0

I want to see the last URL of the website with Python. I'm mostly using requests and urllib2, but everything is welcome.

The website I'm trying isn't giving Response 302. It directly redirects using HTML or maybe PHP.

I used requests module for this, but it seems like it doesn't count HTML PHP redirects as "Redirect".

My current code:

def get_real(domain):
    red_domain = requests.get(domain, allow_redirects=True).url
    return red_domain

print(get_real("some_url"))

If there is a way to achieve this, how? Thanks in advance!


Posts I checked:


EDIT: URL I'm trying: http://001.az. It's using HTML to redirect.

HTML Code inside it:

<HTML> <HEAD><META HTTP-EQUIV=Refresh CONTENT="0; url=http://fm.vc"></HEAD> </HTML>
ahmedg
  • 109
  • 1
  • 1
  • 9
  • Can you share the URL? – Andrej Kesely Jul 28 '20 at 22:35
  • Sure, I forgot to share it. Now, I'm editing question. – ahmedg Jul 29 '20 at 06:48
  • Is there a way to achieve that? Yes, of course. Is there a simple way? Unfortunately no. You will have to mimic what a browser would do, meaning parse the page searching the HEADER bloc for a META tag having attribute HTTP-EQUIV with value Refresh. BeautifulSoup could help here, else you will have to use a stock xml/html parser and pray for the HTML to be correct. Please say if BeautifulSoup is an option here. – Serge Ballesta Jul 29 '20 at 07:14
  • Thanks @SergeBallesta!
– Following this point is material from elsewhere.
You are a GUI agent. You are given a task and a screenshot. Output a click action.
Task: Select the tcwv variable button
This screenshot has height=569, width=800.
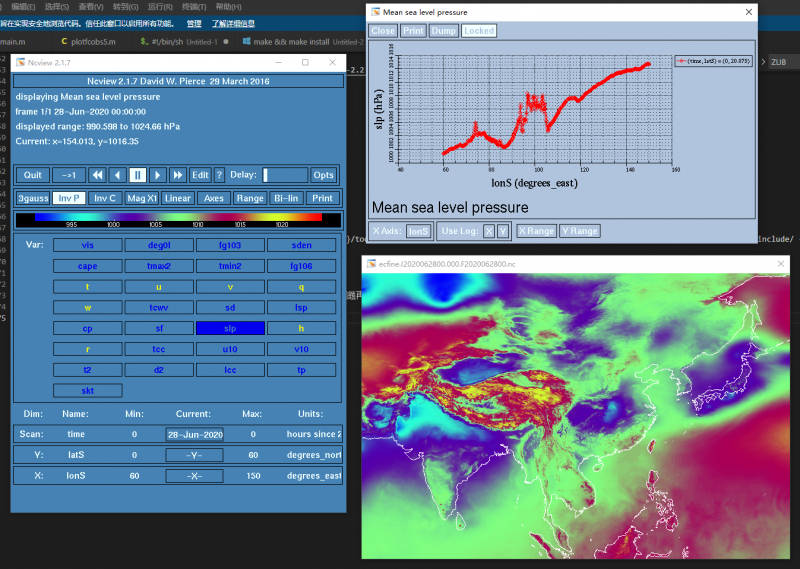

Yes, we can use `BeautifulSoup` and/or `xml/html parser`. – ahmedg Jul 29 '20 at 07:19

1 Answers1

0

BeautifulSoup can help in detecting HTML Meta redirections:

from bs4 import BeautifulSoup

# use request to extract the HTML text
...
soup = BeautifulSoup(html_text.lower(), "html5lib")  # lower because we only want redirections

try:
    content = soup.heap.find('meta', {'http-equiv': 'refresh'}).attrs['content']
    ix = content.index('url=')
    url = content[ix+4:]
    # ok, we have to redirect to url
except AttributeError, KeyError, ValueError:
    url = None

# if url is not None, loop going there...
Serge Ballesta
  • 121,548
  • 10
  • 94
  • 199